**SHORT EXERCISE:** Copy the records verbatim from their beginning up to and including the line that contains "[1113, 626]".
Start of SOURCE MATERIAL
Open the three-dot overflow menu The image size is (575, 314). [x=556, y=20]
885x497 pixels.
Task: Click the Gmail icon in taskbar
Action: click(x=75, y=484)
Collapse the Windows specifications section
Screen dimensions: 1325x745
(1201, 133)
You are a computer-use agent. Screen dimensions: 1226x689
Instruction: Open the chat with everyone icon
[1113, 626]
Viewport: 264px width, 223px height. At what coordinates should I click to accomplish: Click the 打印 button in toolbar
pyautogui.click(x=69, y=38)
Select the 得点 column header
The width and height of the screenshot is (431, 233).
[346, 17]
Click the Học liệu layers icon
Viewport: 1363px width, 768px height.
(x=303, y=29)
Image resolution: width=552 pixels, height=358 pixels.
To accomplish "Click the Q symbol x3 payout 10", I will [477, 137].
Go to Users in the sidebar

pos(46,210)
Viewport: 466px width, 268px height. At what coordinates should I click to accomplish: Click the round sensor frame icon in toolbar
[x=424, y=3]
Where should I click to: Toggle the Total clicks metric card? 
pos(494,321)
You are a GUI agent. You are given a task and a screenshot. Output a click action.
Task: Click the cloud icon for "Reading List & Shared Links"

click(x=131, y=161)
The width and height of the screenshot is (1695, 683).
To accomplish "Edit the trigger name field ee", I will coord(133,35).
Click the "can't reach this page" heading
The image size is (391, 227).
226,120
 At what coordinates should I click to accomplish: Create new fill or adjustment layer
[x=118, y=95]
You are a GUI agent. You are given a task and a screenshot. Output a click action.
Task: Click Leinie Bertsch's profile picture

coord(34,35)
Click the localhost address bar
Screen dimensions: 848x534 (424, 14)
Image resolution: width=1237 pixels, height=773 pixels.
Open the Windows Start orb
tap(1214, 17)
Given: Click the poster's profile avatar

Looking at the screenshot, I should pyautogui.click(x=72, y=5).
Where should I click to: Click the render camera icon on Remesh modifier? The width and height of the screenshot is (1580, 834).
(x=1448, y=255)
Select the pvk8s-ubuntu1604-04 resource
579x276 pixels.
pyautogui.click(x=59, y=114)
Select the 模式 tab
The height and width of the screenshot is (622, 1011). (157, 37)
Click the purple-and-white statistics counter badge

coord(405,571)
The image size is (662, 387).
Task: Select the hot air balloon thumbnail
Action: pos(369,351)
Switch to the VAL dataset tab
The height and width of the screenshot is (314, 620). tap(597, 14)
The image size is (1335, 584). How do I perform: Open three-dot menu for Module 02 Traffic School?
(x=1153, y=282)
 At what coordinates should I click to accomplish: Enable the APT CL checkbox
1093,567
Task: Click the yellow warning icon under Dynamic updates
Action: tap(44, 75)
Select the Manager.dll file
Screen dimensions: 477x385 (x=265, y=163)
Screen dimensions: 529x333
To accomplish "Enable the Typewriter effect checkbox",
End of SOURCE MATERIAL
**PROBLEM SOLUTION:**
Open the three-dot overflow menu The image size is (575, 314). [x=556, y=20]
885x497 pixels.
Task: Click the Gmail icon in taskbar
Action: click(x=75, y=484)
Collapse the Windows specifications section
Screen dimensions: 1325x745
(1201, 133)
You are a computer-use agent. Screen dimensions: 1226x689
Instruction: Open the chat with everyone icon
[1113, 626]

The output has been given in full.